AI Sports Officiating

a deep learning and computer vison based refereeing assistant.

Python   •   PyTorch   •   OpenCV   •   Jupyter Notebook   •   Roboflow   •   Scikit   •   Google Colab


We are building a system to help professional and collegiate referees make accurate foul calls faster than ever before by incorporating automated foul inference into new sports domains and seamlessly integrating it into realtime officiating.

Our primary focus has been in basketball, where competitors have yet to make significant headway and there's a lot of opportunity to improve the game, specifically in catching personal fouls, shooting fouls, away-from-the-play fouls, and double dribbles.

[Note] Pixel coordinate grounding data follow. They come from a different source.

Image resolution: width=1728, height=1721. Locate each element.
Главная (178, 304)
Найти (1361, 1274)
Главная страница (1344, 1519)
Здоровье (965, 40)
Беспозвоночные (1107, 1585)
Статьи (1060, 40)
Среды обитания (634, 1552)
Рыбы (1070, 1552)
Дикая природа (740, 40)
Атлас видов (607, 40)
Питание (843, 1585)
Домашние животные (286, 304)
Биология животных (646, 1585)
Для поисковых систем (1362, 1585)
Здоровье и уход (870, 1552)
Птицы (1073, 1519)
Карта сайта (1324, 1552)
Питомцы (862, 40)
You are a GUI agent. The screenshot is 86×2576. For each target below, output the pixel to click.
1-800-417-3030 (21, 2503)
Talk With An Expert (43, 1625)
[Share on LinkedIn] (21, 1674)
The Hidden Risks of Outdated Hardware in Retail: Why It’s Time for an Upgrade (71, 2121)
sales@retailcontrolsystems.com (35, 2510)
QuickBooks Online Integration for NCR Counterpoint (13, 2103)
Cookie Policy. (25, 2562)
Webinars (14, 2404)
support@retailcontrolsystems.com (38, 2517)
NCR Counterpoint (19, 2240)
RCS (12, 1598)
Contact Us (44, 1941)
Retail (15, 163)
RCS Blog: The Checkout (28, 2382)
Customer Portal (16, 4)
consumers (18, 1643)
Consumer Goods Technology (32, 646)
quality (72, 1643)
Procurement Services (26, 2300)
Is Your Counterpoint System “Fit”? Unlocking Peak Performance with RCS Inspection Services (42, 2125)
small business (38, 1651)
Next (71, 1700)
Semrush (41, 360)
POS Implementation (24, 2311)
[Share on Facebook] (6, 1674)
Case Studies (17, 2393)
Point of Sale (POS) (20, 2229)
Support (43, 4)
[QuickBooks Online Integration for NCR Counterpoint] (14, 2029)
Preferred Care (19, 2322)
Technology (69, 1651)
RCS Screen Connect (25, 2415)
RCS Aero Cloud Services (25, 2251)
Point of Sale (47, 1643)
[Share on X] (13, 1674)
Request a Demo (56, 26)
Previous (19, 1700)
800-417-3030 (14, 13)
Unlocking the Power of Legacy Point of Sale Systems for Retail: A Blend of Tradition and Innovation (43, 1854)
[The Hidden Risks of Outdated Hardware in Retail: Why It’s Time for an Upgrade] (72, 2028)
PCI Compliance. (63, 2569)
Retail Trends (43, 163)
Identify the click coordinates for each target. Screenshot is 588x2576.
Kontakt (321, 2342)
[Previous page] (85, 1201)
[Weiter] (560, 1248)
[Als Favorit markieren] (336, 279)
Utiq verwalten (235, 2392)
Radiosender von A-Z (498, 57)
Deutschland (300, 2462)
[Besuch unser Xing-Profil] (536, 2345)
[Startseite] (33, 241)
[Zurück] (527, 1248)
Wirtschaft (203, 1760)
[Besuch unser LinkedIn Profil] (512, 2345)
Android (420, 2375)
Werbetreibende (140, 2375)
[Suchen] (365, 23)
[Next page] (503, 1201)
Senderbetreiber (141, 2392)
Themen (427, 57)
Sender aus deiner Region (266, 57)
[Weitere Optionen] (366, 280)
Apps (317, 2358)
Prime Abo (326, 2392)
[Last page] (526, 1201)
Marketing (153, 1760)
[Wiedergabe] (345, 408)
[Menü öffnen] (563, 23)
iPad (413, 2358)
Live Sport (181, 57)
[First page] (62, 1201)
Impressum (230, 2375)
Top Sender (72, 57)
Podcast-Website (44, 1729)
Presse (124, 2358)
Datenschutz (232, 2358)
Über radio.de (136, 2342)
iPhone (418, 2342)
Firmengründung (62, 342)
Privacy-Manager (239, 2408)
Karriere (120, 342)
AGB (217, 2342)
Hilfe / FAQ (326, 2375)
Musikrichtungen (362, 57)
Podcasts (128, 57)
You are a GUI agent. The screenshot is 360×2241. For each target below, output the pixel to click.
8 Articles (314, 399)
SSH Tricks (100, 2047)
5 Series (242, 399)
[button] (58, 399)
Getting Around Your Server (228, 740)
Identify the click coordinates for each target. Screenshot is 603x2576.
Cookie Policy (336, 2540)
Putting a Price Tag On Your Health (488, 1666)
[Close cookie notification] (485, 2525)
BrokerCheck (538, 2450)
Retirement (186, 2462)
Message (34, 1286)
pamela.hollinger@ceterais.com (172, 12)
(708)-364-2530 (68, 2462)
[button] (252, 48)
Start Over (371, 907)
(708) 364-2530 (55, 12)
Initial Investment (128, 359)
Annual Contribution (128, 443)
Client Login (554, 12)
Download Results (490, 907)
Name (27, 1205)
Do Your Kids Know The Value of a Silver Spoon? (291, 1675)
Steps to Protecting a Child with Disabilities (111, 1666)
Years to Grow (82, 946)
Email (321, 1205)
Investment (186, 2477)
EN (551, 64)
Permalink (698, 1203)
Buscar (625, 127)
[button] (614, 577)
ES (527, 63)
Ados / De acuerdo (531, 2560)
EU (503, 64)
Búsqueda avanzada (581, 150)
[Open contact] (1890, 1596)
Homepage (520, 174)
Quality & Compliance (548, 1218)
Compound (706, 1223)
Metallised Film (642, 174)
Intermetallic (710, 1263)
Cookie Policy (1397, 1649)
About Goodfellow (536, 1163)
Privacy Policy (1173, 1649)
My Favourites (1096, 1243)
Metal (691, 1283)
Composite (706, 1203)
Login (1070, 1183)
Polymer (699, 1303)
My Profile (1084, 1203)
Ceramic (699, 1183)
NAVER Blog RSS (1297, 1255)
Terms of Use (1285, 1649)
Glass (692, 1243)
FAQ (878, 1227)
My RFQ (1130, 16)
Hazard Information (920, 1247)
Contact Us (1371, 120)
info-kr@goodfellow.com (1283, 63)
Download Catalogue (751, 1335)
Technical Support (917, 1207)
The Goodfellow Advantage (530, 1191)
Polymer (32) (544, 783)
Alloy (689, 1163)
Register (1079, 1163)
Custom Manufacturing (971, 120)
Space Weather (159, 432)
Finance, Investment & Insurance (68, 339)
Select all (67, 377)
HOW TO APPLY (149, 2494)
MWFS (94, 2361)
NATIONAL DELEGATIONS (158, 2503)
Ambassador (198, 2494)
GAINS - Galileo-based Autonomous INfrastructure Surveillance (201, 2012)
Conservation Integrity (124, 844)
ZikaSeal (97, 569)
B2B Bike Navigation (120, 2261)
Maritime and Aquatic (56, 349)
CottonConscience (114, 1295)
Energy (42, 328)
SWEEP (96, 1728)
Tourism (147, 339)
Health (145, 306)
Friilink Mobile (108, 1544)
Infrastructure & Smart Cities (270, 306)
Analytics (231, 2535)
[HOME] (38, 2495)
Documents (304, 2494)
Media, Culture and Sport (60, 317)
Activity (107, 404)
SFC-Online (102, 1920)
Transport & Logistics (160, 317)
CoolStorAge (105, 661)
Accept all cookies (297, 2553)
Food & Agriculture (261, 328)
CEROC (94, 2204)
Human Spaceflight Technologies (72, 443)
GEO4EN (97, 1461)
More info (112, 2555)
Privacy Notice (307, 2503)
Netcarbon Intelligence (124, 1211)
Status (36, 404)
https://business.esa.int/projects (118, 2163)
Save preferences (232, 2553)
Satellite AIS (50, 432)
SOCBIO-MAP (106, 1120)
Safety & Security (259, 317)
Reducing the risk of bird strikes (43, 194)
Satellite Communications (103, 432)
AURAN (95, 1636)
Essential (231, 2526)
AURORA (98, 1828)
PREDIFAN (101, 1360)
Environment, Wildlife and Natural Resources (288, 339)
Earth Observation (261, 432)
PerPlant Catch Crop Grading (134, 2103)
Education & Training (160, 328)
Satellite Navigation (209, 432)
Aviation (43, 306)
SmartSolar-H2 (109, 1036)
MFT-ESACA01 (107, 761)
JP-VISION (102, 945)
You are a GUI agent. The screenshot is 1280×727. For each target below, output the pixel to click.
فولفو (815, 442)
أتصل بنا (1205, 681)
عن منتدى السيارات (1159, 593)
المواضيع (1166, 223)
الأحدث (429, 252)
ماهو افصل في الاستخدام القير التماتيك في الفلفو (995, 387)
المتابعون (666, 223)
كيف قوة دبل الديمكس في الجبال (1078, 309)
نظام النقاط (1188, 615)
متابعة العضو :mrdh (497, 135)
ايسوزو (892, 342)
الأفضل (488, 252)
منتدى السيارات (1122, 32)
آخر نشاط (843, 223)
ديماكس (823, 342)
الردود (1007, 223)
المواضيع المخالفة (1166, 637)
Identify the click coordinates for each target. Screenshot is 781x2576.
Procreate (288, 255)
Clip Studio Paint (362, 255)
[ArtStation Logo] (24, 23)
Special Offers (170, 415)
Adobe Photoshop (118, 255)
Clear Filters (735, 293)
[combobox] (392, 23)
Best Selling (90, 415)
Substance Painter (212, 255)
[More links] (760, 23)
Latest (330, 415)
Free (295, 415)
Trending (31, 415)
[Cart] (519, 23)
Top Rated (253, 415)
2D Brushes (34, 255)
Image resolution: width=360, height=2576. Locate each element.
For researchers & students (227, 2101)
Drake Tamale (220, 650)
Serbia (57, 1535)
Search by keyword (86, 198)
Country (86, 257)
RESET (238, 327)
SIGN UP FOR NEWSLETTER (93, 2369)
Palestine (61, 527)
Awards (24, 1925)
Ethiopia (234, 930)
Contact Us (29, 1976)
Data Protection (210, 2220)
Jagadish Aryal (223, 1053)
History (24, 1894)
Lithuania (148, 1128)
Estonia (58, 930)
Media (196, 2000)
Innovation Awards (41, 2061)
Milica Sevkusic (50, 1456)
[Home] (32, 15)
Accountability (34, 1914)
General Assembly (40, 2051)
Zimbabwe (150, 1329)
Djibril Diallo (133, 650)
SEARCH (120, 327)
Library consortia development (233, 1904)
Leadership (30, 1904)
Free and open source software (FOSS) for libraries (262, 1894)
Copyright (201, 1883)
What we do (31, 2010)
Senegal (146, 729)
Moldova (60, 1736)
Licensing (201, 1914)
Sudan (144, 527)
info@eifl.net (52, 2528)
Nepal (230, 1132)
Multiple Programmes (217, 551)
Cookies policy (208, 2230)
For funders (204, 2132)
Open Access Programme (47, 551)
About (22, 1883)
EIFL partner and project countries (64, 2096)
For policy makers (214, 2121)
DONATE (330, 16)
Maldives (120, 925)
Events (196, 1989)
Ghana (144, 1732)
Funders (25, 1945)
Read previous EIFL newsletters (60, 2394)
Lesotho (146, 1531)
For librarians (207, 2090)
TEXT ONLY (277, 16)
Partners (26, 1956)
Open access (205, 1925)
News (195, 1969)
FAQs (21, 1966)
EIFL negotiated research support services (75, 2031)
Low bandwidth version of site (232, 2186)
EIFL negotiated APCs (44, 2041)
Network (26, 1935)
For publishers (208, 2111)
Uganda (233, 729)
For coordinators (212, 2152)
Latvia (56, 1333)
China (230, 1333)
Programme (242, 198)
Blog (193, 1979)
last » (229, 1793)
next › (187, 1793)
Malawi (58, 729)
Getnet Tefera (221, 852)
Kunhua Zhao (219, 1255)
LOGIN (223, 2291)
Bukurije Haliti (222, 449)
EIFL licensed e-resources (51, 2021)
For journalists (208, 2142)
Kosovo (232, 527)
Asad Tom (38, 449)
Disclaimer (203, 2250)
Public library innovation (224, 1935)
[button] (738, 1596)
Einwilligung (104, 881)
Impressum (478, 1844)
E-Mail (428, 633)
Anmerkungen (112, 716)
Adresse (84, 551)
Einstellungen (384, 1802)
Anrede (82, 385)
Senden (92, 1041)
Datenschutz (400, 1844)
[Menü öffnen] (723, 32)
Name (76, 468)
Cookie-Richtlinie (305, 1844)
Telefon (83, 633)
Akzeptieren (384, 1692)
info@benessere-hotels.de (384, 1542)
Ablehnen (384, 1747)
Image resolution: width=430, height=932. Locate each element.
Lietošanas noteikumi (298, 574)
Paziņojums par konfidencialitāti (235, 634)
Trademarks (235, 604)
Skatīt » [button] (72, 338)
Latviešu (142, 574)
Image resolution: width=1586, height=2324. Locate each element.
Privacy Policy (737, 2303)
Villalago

We envision ourselves being in the middle of the officiating process: from instantly displaying replays of contested penalties to live haptic feedback of out-of-bounds-type fouls using electronic wearables.


We collected over 44,000+ clips (over 97 hours) of televised NBA game footage, which we use to develop our model. For data labeling, we developed an intuitive GUI allowing detailed annotation of fouls, including a dropdown menu for predefined foul types. Automated frame labeling and preprocessing were integrated, saving player pose keypoints in a jsonl file and compressing frames to 512x512 for training.


Bounding box techniques were implemented to precisely isolate players, referees, and fans on the court, enhancing detection accuracy in dynamic environments. To focus on players for analysis, a selective blackout strategy was applied, obscuring noisey external elements in frames. A pre-trained pose estimation model was deployed to capture player poses and movements as well.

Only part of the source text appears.